### Brano da leggere
════════════════
Considerazioni sul concilio Vaticano II – di Piero Vassallo – prima parte

giovanni xxiii

di Piero Vassallo  –  prima parte

1. – Abbagli e illusioni della vigilia
giovanni xxiiiNella seconda metà degli anni Cinquanta, solo gli esponenti cattolici fedeli alla dottrina ortodossa e perciò indenni dall’influsso della chiacchiera giornalistica, osavano proporre una lettura realistica e anticonformistica dei segni del tempi, nei quali si contemplava l’inarrestabile movimento sovietico di liberazione. “Liberazione” che Pio XI aveva puntualmente definito “rimedio peggiore del male”.
Esponenti e guide della minoranza refrattarie alle illusioni e ai miraggi di giornata erano i cardinali Ernesto Ruffini, Alfredo Ottaviani e Giuseppe Siri, e i filosofi Cornelio Fabro, Antonio Messineo, padre Julio Meinevielle, Michele Federico Sciacca e Augusto Del Noce.
════════════════
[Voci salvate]
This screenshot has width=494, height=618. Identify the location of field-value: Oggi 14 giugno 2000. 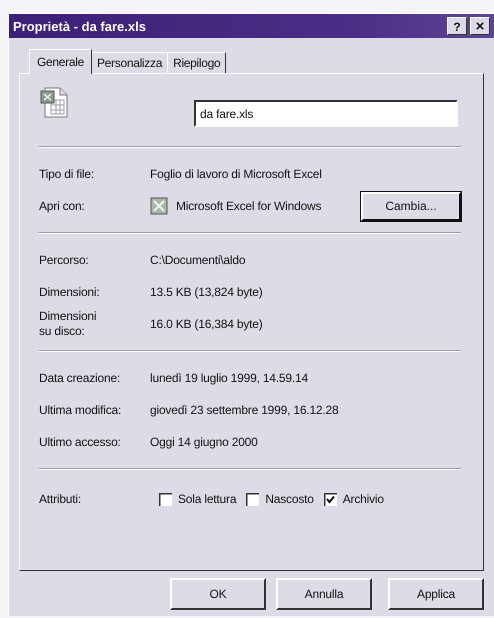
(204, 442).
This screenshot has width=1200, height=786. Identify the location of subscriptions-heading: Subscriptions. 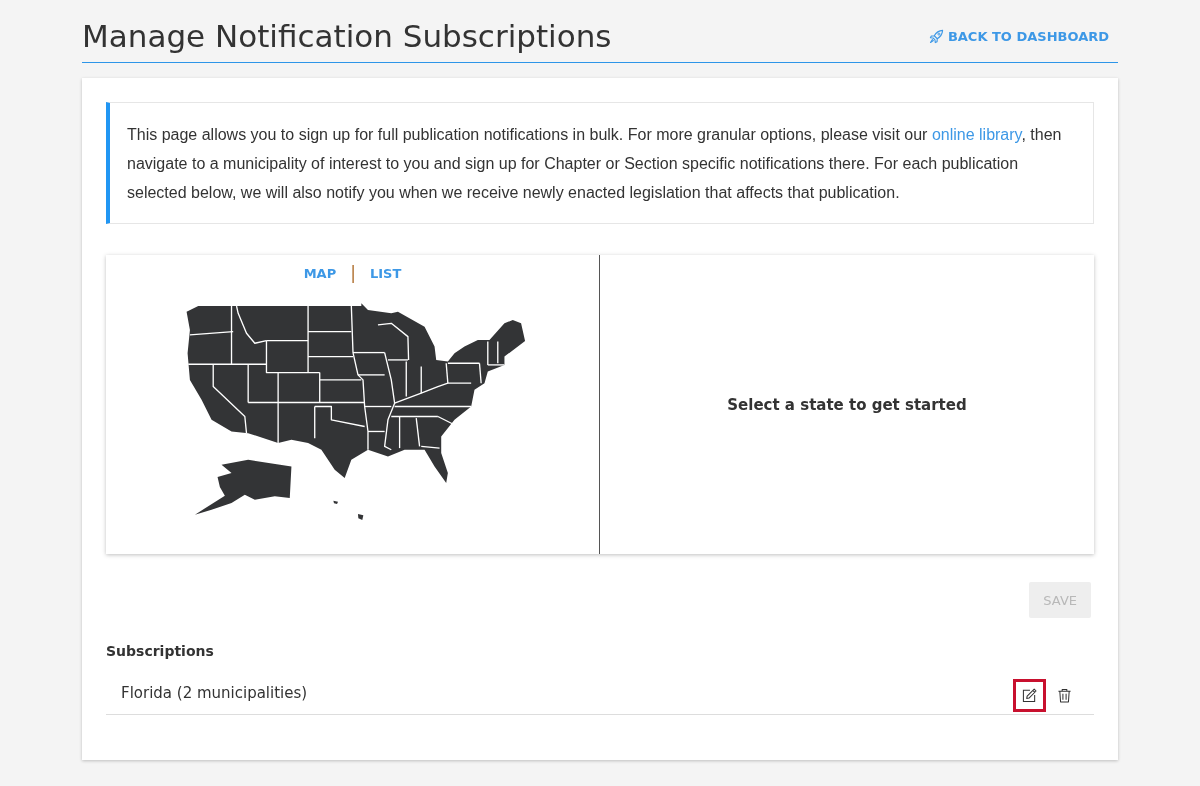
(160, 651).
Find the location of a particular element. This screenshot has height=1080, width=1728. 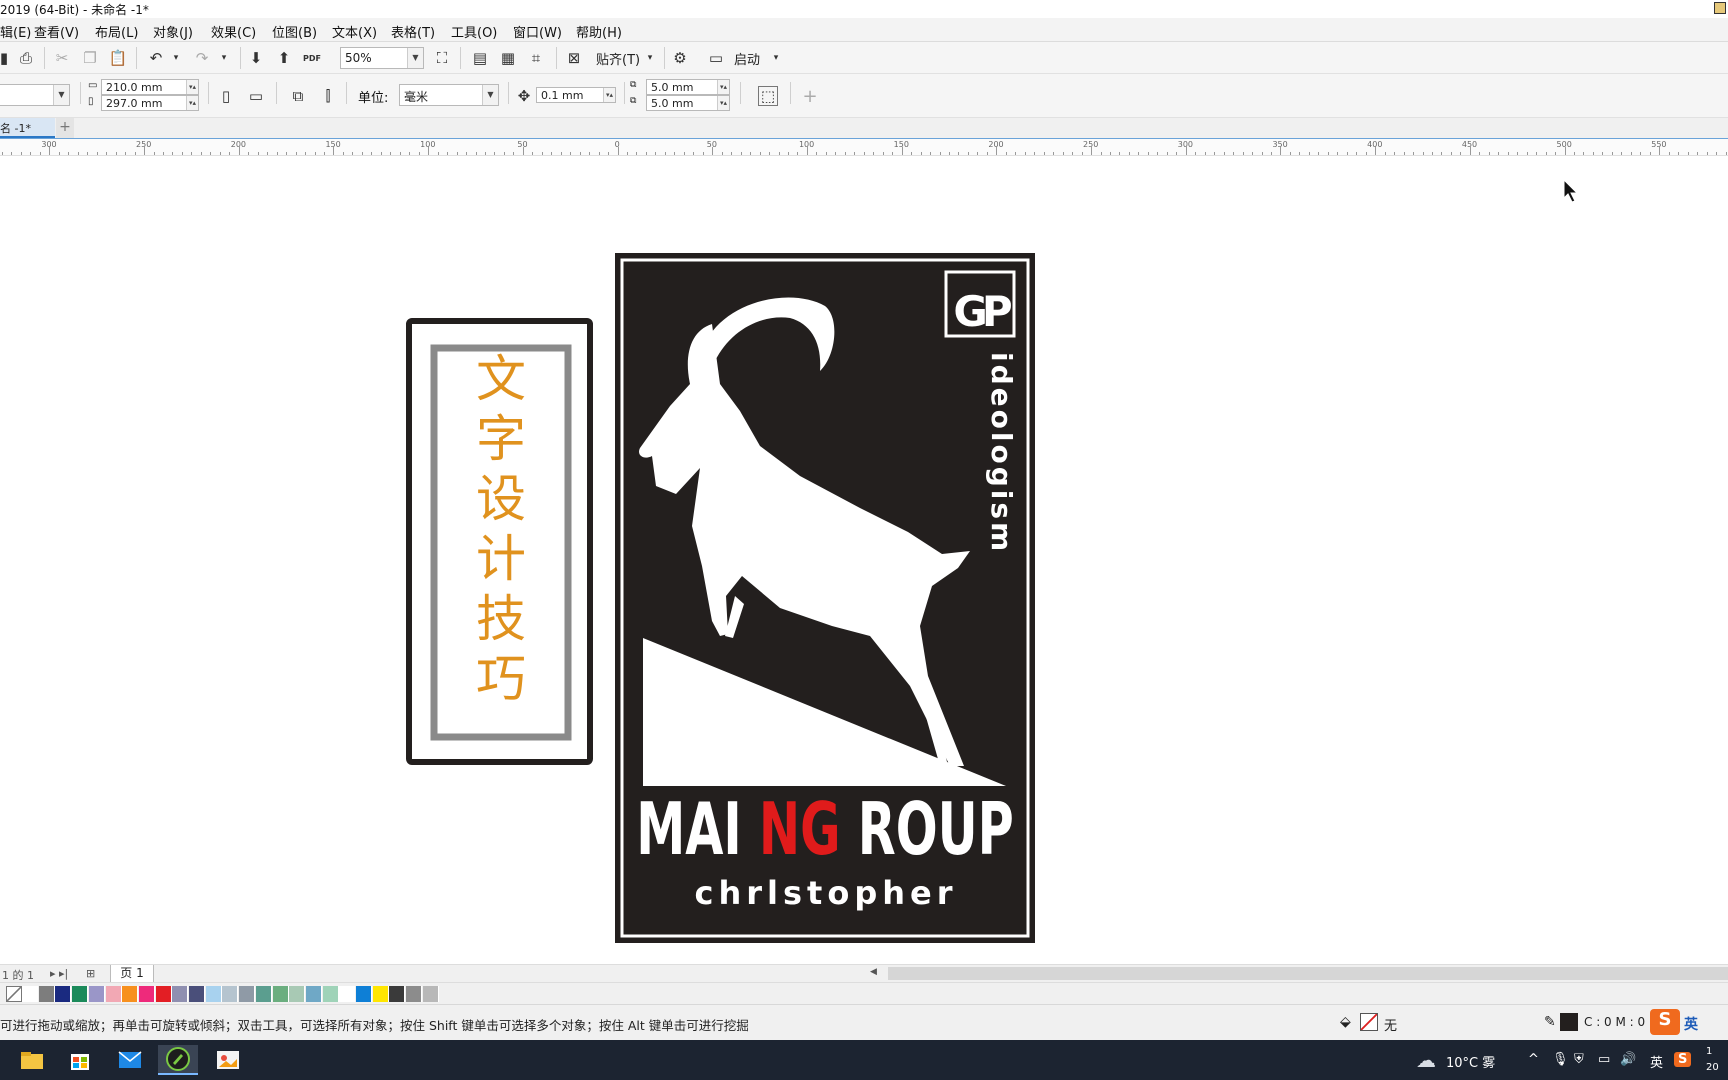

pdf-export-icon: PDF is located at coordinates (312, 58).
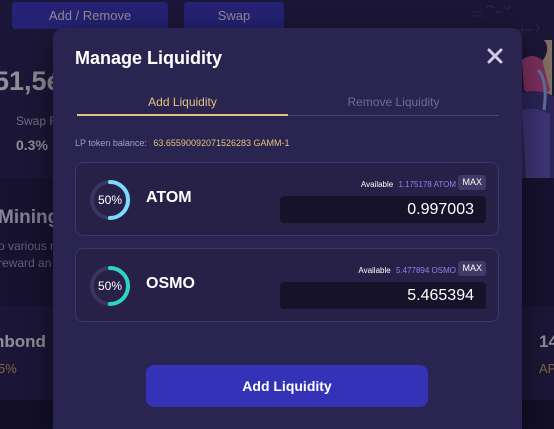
════════════════
### Cosa fare
[A] Inserisci in una lista JSON di stringhe le righe delle voci salvate, una stringa per riga, partendo dalla riga che contiene "This screenshot has width=1200, height=786." e proseguendo fino alla fine delle voci. Ometti le righe vuote e le immagini.
[B] Continua il brano sul concilio Vaticano II dopo l'ultima frase riportata.
Il brano e le voci vengono da fonti diverse.

### Risposte ai compiti
[A]
[
  "This screenshot has width=1200, height=786. Identify the location of subscriptions-heading: Subscriptions. ",
  "(160, 651).",
  "Find the location of a particular element. This screenshot has height=1080, width=1728. ",
  "pdf-export-icon: PDF is located at coordinates (312, 58)."
]

[B]
Alcuni di loro previdero la metamorfosi nichilista della dottrina di Marx. Il card. Siri, in una conversazione con padre Candido Capponi, annunciò addirittura lo sfacelo dell’Unione sovietica. Padre Meinvielle rivelò la presenza di suggestioni neognostiche operanti nel cuore dell’avanguardia atea. Altri si resero conto che nel pensiero francofortese era  in atto la metamorfosi nichilistica della libertà immaginata dagli  insorgenti contro la morale cristiana e il diritto naturale.
Dal suo canto Fabro dimostrò che solamente la filosofia di San Tommaso d’Aquino era in grado di sopravvivere alle catastrofi mentali avvenute nel xx secolo.
Fedeli all’insegnamento dell’enciclica Humani generis di Pio XII, i difensori dell’ortodossia erano convinti dell’irriducibilità del pensiero moderno al Vangelo. Pertanto essi rimanevano saldi nella tradizionale opposizione della fede al mondo.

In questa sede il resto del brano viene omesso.